Pixel coordinate grounding data
::::::::::

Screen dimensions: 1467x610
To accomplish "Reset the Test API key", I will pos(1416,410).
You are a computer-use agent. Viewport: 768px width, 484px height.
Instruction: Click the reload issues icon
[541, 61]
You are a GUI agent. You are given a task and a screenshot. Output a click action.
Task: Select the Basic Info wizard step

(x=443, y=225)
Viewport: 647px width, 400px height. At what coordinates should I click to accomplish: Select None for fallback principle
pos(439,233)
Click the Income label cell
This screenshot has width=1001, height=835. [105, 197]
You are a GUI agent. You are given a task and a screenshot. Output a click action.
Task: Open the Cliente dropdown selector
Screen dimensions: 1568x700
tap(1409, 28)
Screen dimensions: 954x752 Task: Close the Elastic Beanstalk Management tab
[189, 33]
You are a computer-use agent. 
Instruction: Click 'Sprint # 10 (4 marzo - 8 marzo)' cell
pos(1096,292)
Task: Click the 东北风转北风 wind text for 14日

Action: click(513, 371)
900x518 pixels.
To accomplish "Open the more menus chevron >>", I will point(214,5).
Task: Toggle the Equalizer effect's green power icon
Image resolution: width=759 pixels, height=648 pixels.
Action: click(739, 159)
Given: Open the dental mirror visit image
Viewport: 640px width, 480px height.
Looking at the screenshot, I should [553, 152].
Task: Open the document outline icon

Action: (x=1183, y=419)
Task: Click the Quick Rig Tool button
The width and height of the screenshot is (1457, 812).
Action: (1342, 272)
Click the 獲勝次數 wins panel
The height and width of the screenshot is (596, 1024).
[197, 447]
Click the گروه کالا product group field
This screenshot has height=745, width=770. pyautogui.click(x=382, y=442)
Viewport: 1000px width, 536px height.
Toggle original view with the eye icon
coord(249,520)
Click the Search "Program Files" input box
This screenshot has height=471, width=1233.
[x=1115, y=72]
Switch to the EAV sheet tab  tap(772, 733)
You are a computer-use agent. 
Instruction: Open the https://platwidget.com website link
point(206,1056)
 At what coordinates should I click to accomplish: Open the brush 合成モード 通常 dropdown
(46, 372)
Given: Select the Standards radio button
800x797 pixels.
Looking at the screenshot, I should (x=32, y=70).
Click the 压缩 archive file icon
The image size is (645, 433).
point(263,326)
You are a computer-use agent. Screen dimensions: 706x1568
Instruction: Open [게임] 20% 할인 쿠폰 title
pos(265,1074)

::::::::::

**WHAT THE EXERCISE ASKS**
Could you give the data above again, exact in every line?

**SOLVED EXERCISE**
Screen dimensions: 1467x610
To accomplish "Reset the Test API key", I will pos(1416,410).
You are a computer-use agent. Viewport: 768px width, 484px height.
Instruction: Click the reload issues icon
[541, 61]
You are a GUI agent. You are given a task and a screenshot. Output a click action.
Task: Select the Basic Info wizard step

(x=443, y=225)
Viewport: 647px width, 400px height. At what coordinates should I click to accomplish: Select None for fallback principle
pos(439,233)
Click the Income label cell
This screenshot has width=1001, height=835. [105, 197]
You are a GUI agent. You are given a task and a screenshot. Output a click action.
Task: Open the Cliente dropdown selector
Screen dimensions: 1568x700
tap(1409, 28)
Screen dimensions: 954x752 Task: Close the Elastic Beanstalk Management tab
[189, 33]
You are a computer-use agent. 
Instruction: Click 'Sprint # 10 (4 marzo - 8 marzo)' cell
pos(1096,292)
Task: Click the 东北风转北风 wind text for 14日

Action: click(513, 371)
900x518 pixels.
To accomplish "Open the more menus chevron >>", I will point(214,5).
Task: Toggle the Equalizer effect's green power icon
Image resolution: width=759 pixels, height=648 pixels.
Action: click(739, 159)
Given: Open the dental mirror visit image
Viewport: 640px width, 480px height.
Looking at the screenshot, I should [553, 152].
Task: Open the document outline icon

Action: (x=1183, y=419)
Task: Click the Quick Rig Tool button
The width and height of the screenshot is (1457, 812).
Action: (1342, 272)
Click the 獲勝次數 wins panel
The height and width of the screenshot is (596, 1024).
[197, 447]
Click the گروه کالا product group field
This screenshot has height=745, width=770. pyautogui.click(x=382, y=442)
Viewport: 1000px width, 536px height.
Toggle original view with the eye icon
coord(249,520)
Click the Search "Program Files" input box
This screenshot has height=471, width=1233.
[x=1115, y=72]
Switch to the EAV sheet tab  tap(772, 733)
You are a computer-use agent. 
Instruction: Open the https://platwidget.com website link
point(206,1056)
 At what coordinates should I click to accomplish: Open the brush 合成モード 通常 dropdown
(46, 372)
Given: Select the Standards radio button
800x797 pixels.
Looking at the screenshot, I should (x=32, y=70).
Click the 压缩 archive file icon
The image size is (645, 433).
point(263,326)
You are a computer-use agent. Screen dimensions: 706x1568
Instruction: Open [게임] 20% 할인 쿠폰 title
pos(265,1074)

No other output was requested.